→ **Task**:
Render every line of the records below as a Markdown table with the columns "Row" and "Line", putting a row number in the first and the line's text in the second. Leave out any blank lines.

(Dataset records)
___
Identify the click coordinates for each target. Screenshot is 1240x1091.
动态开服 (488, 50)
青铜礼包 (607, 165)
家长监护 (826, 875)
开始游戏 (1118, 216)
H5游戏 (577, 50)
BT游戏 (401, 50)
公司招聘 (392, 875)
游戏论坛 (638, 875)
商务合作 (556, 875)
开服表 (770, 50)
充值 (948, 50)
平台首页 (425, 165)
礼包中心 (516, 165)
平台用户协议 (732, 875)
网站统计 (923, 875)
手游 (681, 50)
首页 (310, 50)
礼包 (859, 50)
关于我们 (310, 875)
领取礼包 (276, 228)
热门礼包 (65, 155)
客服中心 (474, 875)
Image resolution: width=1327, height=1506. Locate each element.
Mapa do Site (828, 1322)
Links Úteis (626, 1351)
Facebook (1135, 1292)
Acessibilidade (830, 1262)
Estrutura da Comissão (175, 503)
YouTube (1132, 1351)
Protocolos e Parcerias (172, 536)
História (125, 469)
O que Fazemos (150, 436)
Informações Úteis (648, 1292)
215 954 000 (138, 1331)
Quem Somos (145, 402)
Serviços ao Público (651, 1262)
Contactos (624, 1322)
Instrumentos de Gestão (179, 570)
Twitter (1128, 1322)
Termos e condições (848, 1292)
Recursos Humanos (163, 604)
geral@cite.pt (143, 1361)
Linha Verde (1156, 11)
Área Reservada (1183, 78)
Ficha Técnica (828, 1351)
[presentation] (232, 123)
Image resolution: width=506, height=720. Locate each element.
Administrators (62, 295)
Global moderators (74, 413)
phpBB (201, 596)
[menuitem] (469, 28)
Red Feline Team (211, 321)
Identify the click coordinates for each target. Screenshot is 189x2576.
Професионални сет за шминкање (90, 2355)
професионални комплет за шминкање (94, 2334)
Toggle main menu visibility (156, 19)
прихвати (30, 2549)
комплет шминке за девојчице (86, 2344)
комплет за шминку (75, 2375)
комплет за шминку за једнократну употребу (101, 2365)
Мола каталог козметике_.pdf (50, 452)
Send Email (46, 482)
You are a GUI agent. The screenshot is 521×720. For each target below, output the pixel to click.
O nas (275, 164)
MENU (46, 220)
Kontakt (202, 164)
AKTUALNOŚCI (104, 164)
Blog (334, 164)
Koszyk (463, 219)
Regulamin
___
→ **Result for this exercise**:
| Row | Line |
|---|---|
| 1 | Identify the click coordinates for each target. Screenshot is 1240x1091. |
| 2 | 动态开服 (488, 50) |
| 3 | 青铜礼包 (607, 165) |
| 4 | 家长监护 (826, 875) |
| 5 | 开始游戏 (1118, 216) |
| 6 | H5游戏 (577, 50) |
| 7 | BT游戏 (401, 50) |
| 8 | 公司招聘 (392, 875) |
| 9 | 游戏论坛 (638, 875) |
| 10 | 商务合作 (556, 875) |
| 11 | 开服表 (770, 50) |
| 12 | 充值 (948, 50) |
| 13 | 平台首页 (425, 165) |
| 14 | 礼包中心 (516, 165) |
| 15 | 平台用户协议 (732, 875) |
| 16 | 网站统计 (923, 875) |
| 17 | 手游 (681, 50) |
| 18 | 首页 (310, 50) |
| 19 | 礼包 (859, 50) |
| 20 | 关于我们 (310, 875) |
| 21 | 领取礼包 (276, 228) |
| 22 | 热门礼包 (65, 155) |
| 23 | 客服中心 (474, 875) |
| 24 | Image resolution: width=1327, height=1506. Locate each element. |
| 25 | Mapa do Site (828, 1322) |
| 26 | Links Úteis (626, 1351) |
| 27 | Facebook (1135, 1292) |
| 28 | Acessibilidade (830, 1262) |
| 29 | Estrutura da Comissão (175, 503) |
| 30 | YouTube (1132, 1351) |
| 31 | Protocolos e Parcerias (172, 536) |
| 32 | História (125, 469) |
| 33 | O que Fazemos (150, 436) |
| 34 | Informações Úteis (648, 1292) |
| 35 | 215 954 000 (138, 1331) |
| 36 | Quem Somos (145, 402) |
| 37 | Serviços ao Público (651, 1262) |
| 38 | Contactos (624, 1322) |
| 39 | Instrumentos de Gestão (179, 570) |
| 40 | Twitter (1128, 1322) |
| 41 | Termos e condições (848, 1292) |
| 42 | Recursos Humanos (163, 604) |
| 43 | geral@cite.pt (143, 1361) |
| 44 | Linha Verde (1156, 11) |
| 45 | Área Reservada (1183, 78) |
| 46 | Ficha Técnica (828, 1351) |
| 47 | [presentation] (232, 123) |
| 48 | Image resolution: width=506, height=720. Locate each element. |
| 49 | Administrators (62, 295) |
| 50 | Global moderators (74, 413) |
| 51 | phpBB (201, 596) |
| 52 | [menuitem] (469, 28) |
| 53 | Red Feline Team (211, 321) |
| 54 | Identify the click coordinates for each target. Screenshot is 189x2576. |
| 55 | Професионални сет за шминкање (90, 2355) |
| 56 | професионални комплет за шминкање (94, 2334) |
| 57 | Toggle main menu visibility (156, 19) |
| 58 | прихвати (30, 2549) |
| 59 | комплет шминке за девојчице (86, 2344) |
| 60 | комплет за шминку (75, 2375) |
| 61 | комплет за шминку за једнократну употребу (101, 2365) |
| 62 | Мола каталог козметике_.pdf (50, 452) |
| 63 | Send Email (46, 482) |
| 64 | You are a GUI agent. The screenshot is 521×720. For each target below, output the pixel to click. |
| 65 | O nas (275, 164) |
| 66 | MENU (46, 220) |
| 67 | Kontakt (202, 164) |
| 68 | AKTUALNOŚCI (104, 164) |
| 69 | Blog (334, 164) |
| 70 | Koszyk (463, 219) |
| 71 | Regulamin |